しかもナレーションなのかセリフなのか分かりづらいため、状況が掴めないこともしばしばでした。
それでもストーリーの流れは一応追うことはできます。
印象的なシーンも多く、詩的なものを感じる映像美も見どころです。
王の軍勢が攻め入ってくるのを見越して、コズリーク家族は家を捨て山中に砦を築きます。
砦に移る前、ミコラーシュはアダムたちを連れてラザルに復讐します。
彼の敷地に押し入り、マルケータを連れ去りました。
マルケータは凌辱されますが、ミコラーシュを愛するようになります。
自分を汚した相手を好きになる… 最初は「男の幻想だなぁ」と思いましたが、ストックホルム症候群のようなものなのかな、と思い直しました。

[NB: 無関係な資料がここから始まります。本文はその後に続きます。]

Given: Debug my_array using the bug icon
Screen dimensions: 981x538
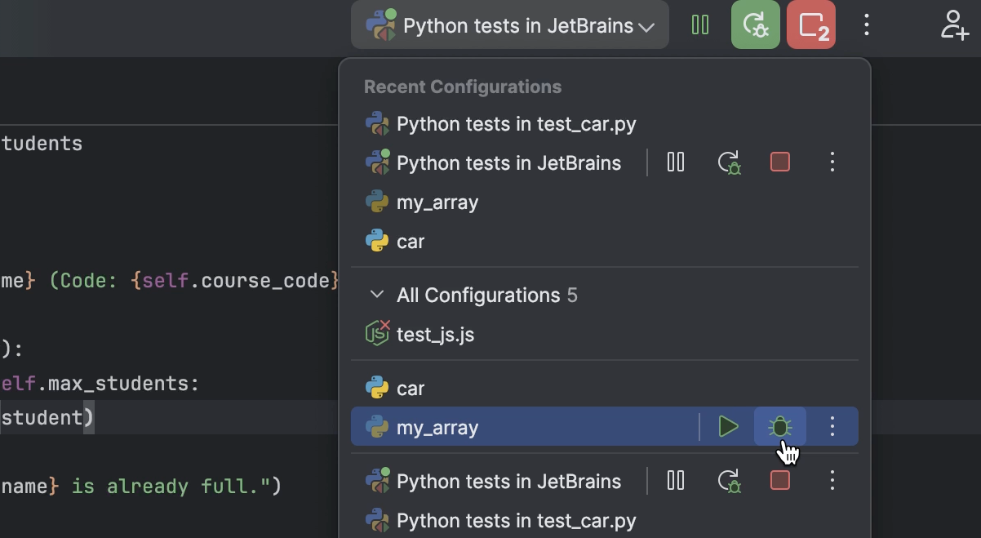Looking at the screenshot, I should [x=779, y=426].
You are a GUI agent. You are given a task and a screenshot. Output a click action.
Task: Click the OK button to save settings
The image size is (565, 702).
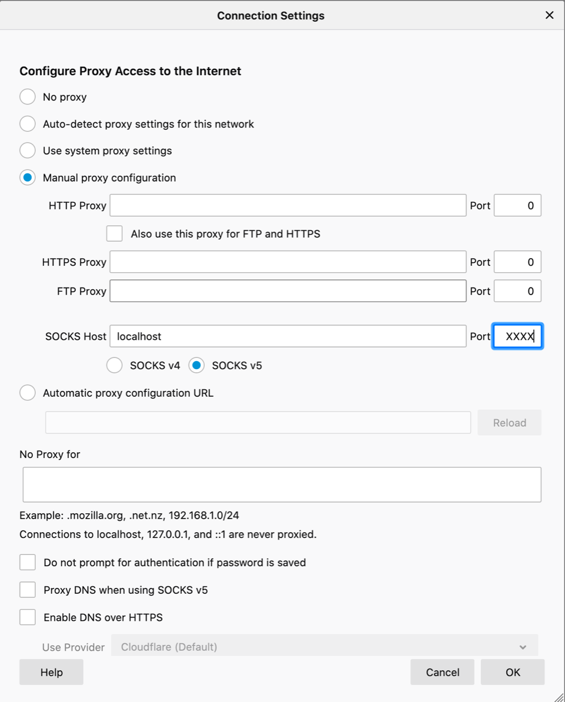tap(512, 672)
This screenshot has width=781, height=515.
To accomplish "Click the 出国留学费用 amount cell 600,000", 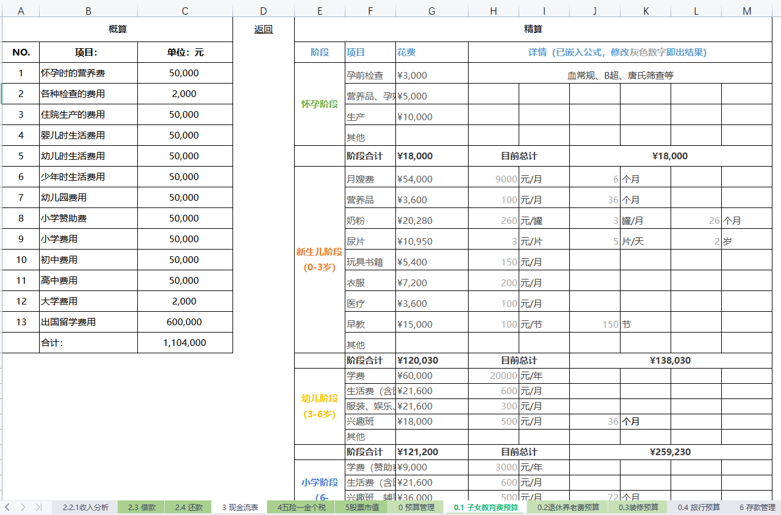I will [x=185, y=322].
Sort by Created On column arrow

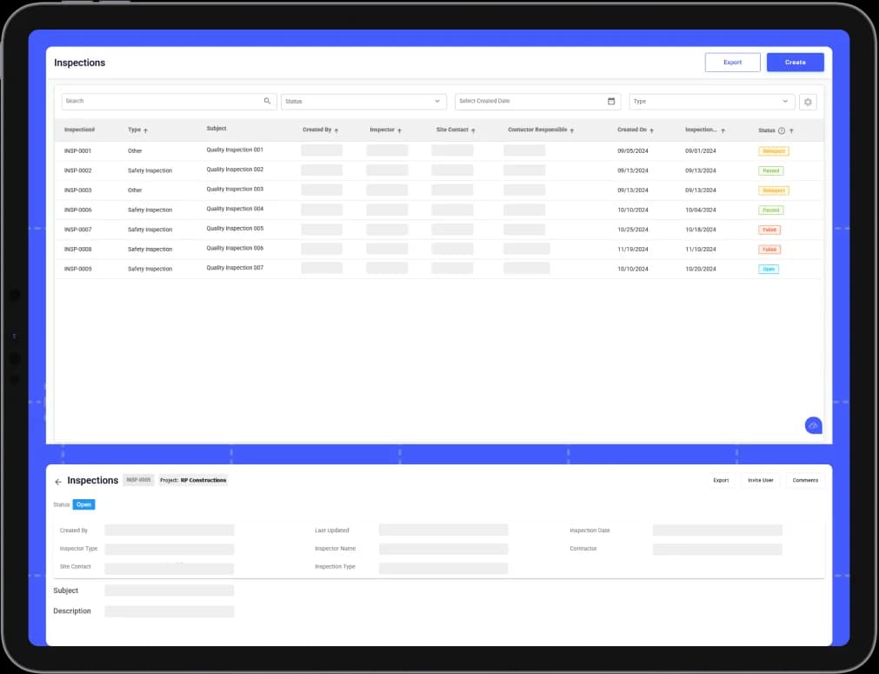pyautogui.click(x=651, y=130)
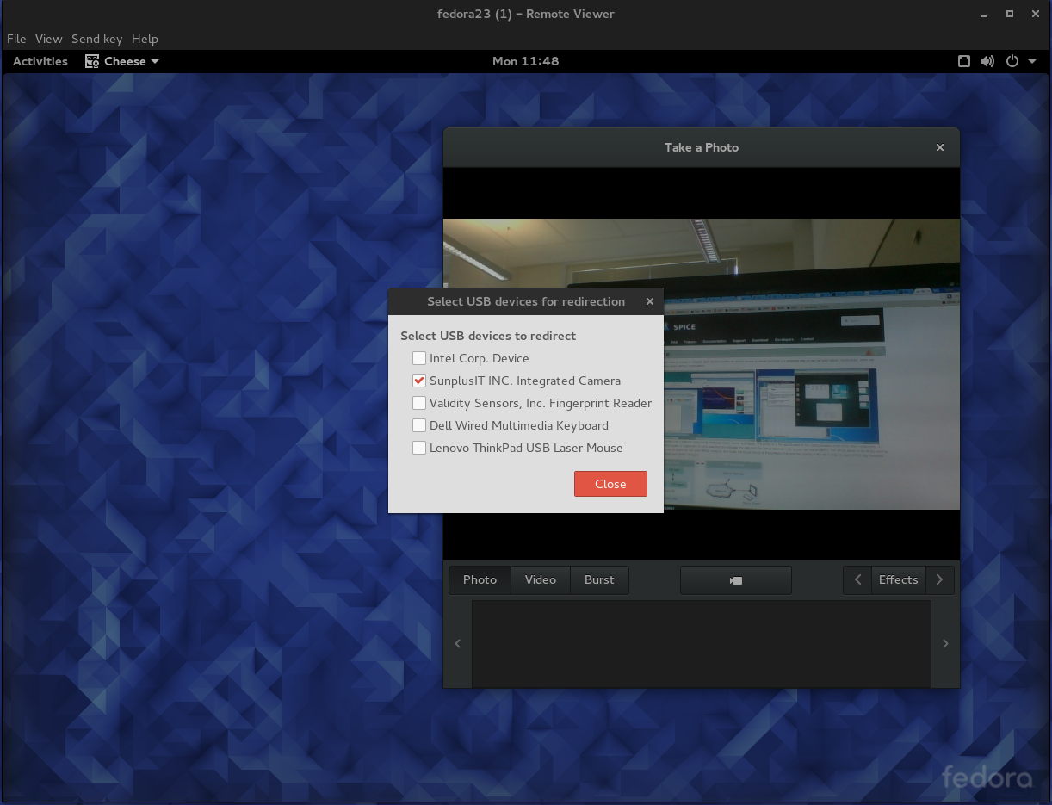The height and width of the screenshot is (805, 1052).
Task: Click the window indicator icon in top bar
Action: [964, 61]
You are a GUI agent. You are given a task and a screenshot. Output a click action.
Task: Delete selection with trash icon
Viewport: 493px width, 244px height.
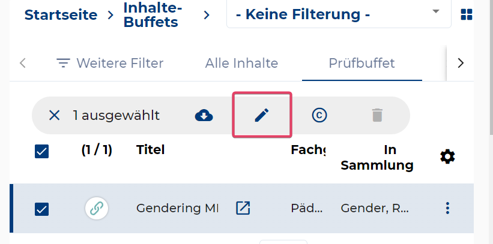point(377,115)
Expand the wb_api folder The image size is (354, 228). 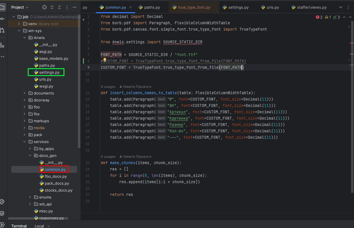30,204
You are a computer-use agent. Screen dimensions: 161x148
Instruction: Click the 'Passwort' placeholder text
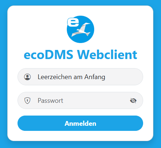point(50,101)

凌辱された後、マルケータはコズリークに「アバズレ」と罵られて “釘の靴” を履かされそうになるのです。
ミコラーシュは父に逆らって彼女を助けました。
以前ラザルの敷地内で袋叩きに遭ったとき、マルケータが彼を心配して止血しようとしてくれたことを覚えていたのかもしれません。
なのに手籠めにするという鬼畜ですが、こうでもしないと彼女を手に入れることが出来なかった。
そんな不器用さを感じました。
マルケータは近く修道院に入る予定でしたから。
ミコラーシュのやり方はかなり卑怯だし肯定する気はないけれど、ピュアなだけではいられなくなったマルケータの心の成長を最後まで見せてくれました。
ミコラーシュが死に、父に捨てられ、修道院の教えに反発して一人で息子を産み育てます。
拠り所を失くしても逞しく生きていく女性の強さを表現している作品です。